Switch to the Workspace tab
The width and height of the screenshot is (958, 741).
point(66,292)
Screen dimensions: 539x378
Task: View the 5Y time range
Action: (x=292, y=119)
* * * * *
Copy all of the data above line for line, without changing any character.

Switch to the Workspace tab
The width and height of the screenshot is (958, 741).
point(66,292)
Screen dimensions: 539x378
Task: View the 5Y time range
Action: (x=292, y=119)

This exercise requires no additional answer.